Imam Malik (رحمه الله) pernah berkata bahwa Muhammad bin Munkadir adalah pemuka para al-Qurra’. Oleh karena itu, kebiasaannya dalam melaksanakan qiyamullail dan shalat tahajud merupakan salah satu tanda kesalehannya serta bukti bahwa ia telah mendapatkan hidayah dari Allah.
Dikisahkan bahwa pada suatu malam, Muhammad bin Munkadir bangun untuk menunaikan shalat tahajud (qiyamullail). Saat itu, ia berusaha menangis hingga akhirnya ia benar-benar menangis dengan sangat serius. Keluarganya merasa cemas, tetapi beliau tak mampu mengungkapkan perasaannya dan terus menangis.
Melihat keadaan tersebut, keluarganya pun pergi menemui Abu Hazim Al-A’raj, seorang ulama dari kalangan shalihin. Ketika Abu Hazim datang, ia bertanya kepada Muhammad bin Munkadir,
“Apa yang membuat Anda menangis?”
Beliau menjawab,
“Aku tadi membaca satu ayat dalam Al-Qur’an.”
Abu Hazim kembali bertanya,
“Ayat apa yang Anda maksud?”
Lalu beliau membacakan firman Allah:
وَبَدَا لـَهُمْ مِنَ اللَّهِ مَا لـَمْ يَكُنْ يَحْتَسِبُونَ
“Pada hari kiamat nanti, akan tampak bagi mereka balasan dari Allah yang tidak pernah mereka sangka sebelumnya.” (QS. Az-Zumar: 47)
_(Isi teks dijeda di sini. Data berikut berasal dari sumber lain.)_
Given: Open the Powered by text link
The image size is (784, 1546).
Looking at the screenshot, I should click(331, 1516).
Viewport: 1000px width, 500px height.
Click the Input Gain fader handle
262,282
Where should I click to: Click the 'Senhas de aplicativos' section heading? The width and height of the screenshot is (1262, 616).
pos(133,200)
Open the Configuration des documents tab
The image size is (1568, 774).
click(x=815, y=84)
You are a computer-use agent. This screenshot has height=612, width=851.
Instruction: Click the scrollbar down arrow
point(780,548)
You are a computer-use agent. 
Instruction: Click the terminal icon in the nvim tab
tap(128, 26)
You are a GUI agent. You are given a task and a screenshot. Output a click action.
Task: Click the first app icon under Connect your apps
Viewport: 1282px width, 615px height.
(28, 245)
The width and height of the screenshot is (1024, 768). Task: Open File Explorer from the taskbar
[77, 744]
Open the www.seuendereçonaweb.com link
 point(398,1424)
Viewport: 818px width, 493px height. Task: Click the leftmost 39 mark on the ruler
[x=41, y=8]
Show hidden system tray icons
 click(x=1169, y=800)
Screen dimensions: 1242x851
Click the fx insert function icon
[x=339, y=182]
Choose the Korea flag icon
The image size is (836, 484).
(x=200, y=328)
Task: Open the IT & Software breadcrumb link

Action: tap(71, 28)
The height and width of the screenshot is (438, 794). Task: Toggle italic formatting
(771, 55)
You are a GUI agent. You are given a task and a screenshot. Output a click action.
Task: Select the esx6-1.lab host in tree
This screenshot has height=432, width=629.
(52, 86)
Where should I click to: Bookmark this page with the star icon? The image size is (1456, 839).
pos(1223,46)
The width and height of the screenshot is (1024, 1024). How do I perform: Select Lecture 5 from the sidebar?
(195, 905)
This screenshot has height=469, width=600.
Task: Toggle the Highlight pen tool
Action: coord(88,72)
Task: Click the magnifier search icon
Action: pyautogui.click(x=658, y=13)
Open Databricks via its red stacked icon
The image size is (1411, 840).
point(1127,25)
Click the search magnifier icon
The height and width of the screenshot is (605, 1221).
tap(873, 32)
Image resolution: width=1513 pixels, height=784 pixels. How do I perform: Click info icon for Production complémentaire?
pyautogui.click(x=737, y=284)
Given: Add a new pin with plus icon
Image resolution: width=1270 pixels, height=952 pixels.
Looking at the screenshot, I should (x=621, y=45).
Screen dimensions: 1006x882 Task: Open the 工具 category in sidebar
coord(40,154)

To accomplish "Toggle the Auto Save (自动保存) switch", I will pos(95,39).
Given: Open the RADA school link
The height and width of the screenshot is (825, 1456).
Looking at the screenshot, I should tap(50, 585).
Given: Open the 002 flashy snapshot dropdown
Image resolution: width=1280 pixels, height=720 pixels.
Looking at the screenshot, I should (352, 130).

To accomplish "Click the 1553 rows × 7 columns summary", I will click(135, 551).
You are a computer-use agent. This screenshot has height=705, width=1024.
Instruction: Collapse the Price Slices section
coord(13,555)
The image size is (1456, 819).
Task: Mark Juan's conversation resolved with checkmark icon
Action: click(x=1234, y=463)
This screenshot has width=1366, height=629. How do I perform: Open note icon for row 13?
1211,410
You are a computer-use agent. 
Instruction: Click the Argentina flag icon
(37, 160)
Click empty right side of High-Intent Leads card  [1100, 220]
Setelah mendengar ayat tersebut, Abu Hazim pun ikut menangis. Keduanya menangis tersedu-sedu dengan penuh kekhawatiran dan ketakutan kepada Allah.
Inilah kondisi khauf, yaitu perasaan takut kepada Allah yang membuat para ‘arifin (orang-orang yang mengenal Allah) tidak bisa tidur dengan tenang. Rasa takut ini mendorong mereka untuk tetap terjaga di malam hari, meskipun mereka sudah banyak beribadah dan berada dalam kedekatan dengan Allah.
Kaum shalihin bangun malam untuk memperbaiki diri dengan shalat, membaca Al-Qur’an, dan berdoa hingga nafsu mereka terlatih dan terbimbing pada jalur istiqamah. Dengan demikian, ketika mereka ingin melakukan suatu kebaikan, nafsu mereka akan segera tunduk dan patuh.
Muhammad bin Munkadir sendiri pernah berkata:
كابدت نفسي أربعين عاماً حتى استقامت لي
“Aku berjuang melawan nafsuku selama 40 tahun, barulah nafsuku bisa tunduk dan istiqamah.”
Artinya, ia terus berusaha mendidik dan memaksa nafsunya untuk tetap dalam ketaatan kepada Allah.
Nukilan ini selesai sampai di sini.